Torres smirked and bowed, and proclaimed proudly: “I am a Da Vasco.”

“Not a Da Vasco, but Da Vasco himself,” Leoncia coached him in English.

“It’s a good bet – play it!” Francis commanded, likewise in English. “It may pull us all out of a hole. I’m not particularly stuck on that priest, and he seems the high-cockalorum over these Lost Souls.”

“I have at last come back from the sun,” Torres told the little maid, taking his cue.

She favored him with a long and unwavering look, in which they could see her think, and judge, and appraise. Then, with expressionless face, she bowed to him respectfully, and, with scarcely a glance at Francis, turned to Leoncia and favored her with a friendly smile that was an illumination.

“I did not know that God made women so beautiful as you,” the little maid said softly, ere she turned to go out. At the door she paused to add, “The Lady Who Dreams is beautiful, but she is strangely different from you.”

But hardly had she gone, when the Sun Priest, followed by a number of young men, entered, apparently for the purpose of removing the dishes and the uneaten food. Even as some of them were in the act of bending over to pick up the dishes, at a signal from the priest they sprang upon the three guests, bound their hands and arms securely behind them, and led them out to the Sun God’s altar before the assembled tribe. Here, where they observed a crucible on a tripod over a fierce fire, they were tied to fresh-sunken posts, while many eager hands heaped fuel about them to their knees.

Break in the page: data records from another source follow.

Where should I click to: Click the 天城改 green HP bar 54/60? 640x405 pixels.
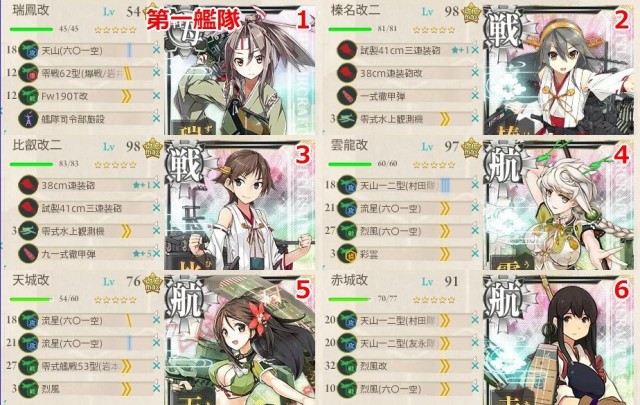click(x=31, y=299)
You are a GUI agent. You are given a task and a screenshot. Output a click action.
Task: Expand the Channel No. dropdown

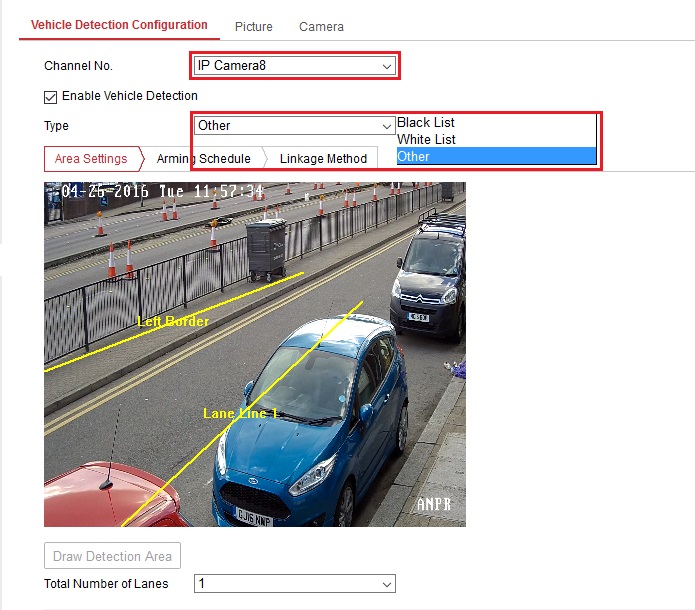pyautogui.click(x=295, y=66)
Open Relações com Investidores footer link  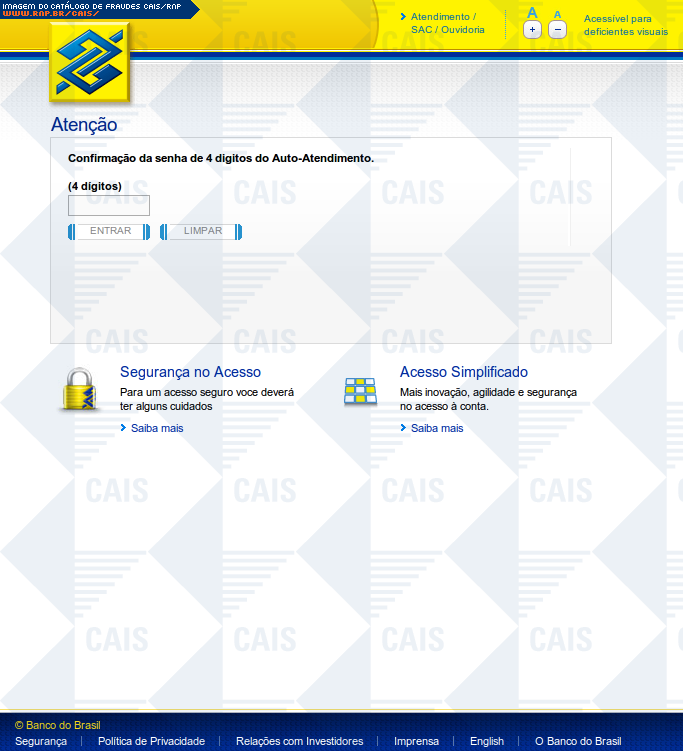(x=299, y=741)

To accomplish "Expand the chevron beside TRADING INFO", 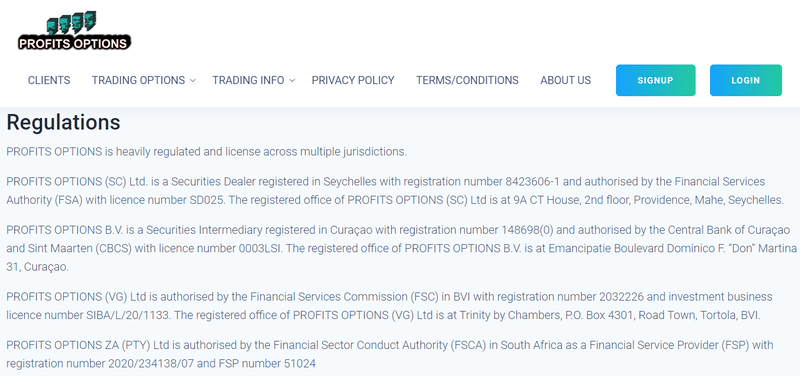I will click(x=292, y=81).
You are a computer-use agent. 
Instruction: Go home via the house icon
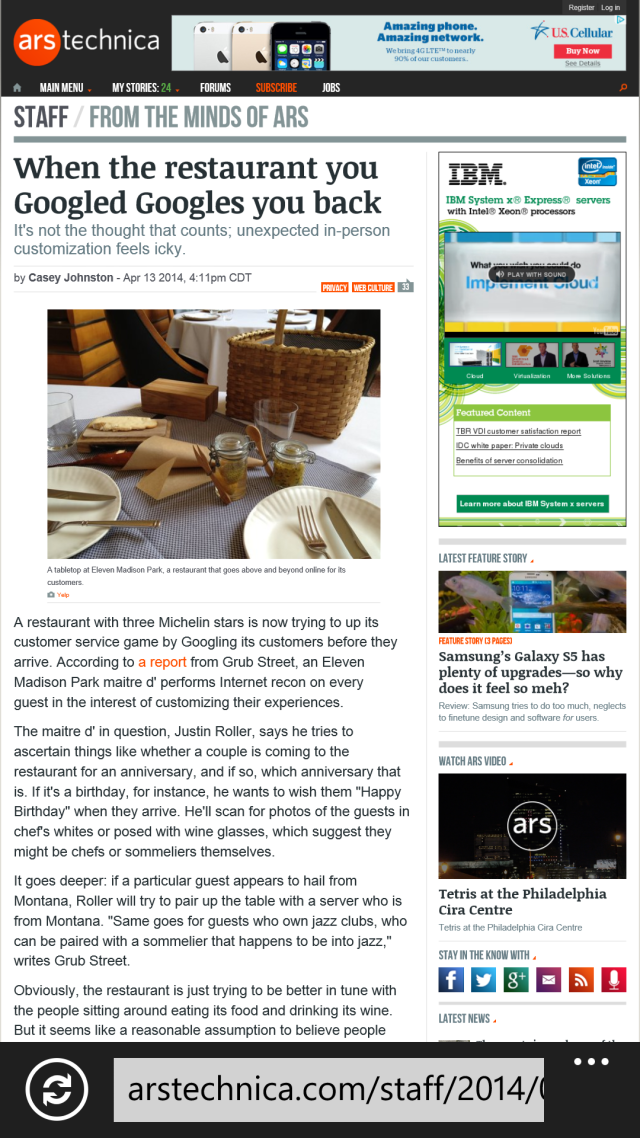coord(17,88)
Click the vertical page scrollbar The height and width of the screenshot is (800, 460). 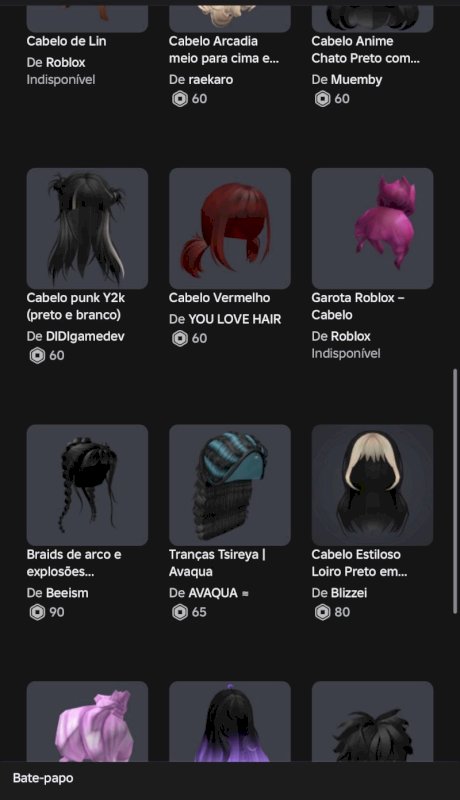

“Now buck up – be as haughty as a real Spaniard!” Francis at the same time instructed and insulted Torres. “You’re Da Vasco himself. Hundreds of years before, you were here on earth in this very valley with the ancestors of these mongrels.”

“You must die,” the Sun Priest was now addressing them, while the Lost Souls nodded unanimously. “For four hundred years, as we count our sojourn in this valley, have we slain all strangers. You were not slain, and behold the instant anger of the Sun God: our altar fire went out.” The Lost Souls moaned and howled and pounded their chests. “Therefore, to appease the Sun God, you shall now die.”

“Beware!” Torres proclaimed, prompted in whispers, sometimes by Francis, sometimes by Leoncia. “I am Da Vasco. I have just come from the sun.” He nodded with his head, because of his tied hands, at the stone bust. “I am that Da Vasco. I led your ancestors here four hundred years ago, and I left you here, commanding you to remain until my return.”

The Sun Priest hesitated.

“Well, priest, speak up and answer the divine Da Vasco,” Francis spoke harshly.

“How do I know that he is divine?” the priest countered quickly. “Do I not look much like him myself? Am I therefore divine? Am I Da Vasco? Is he Da Vasco? Or may not Da Vasco be yet in the sun? – for truly I know that I am man born of woman three-score and eighteen years ago and that I am not Da Vasco.”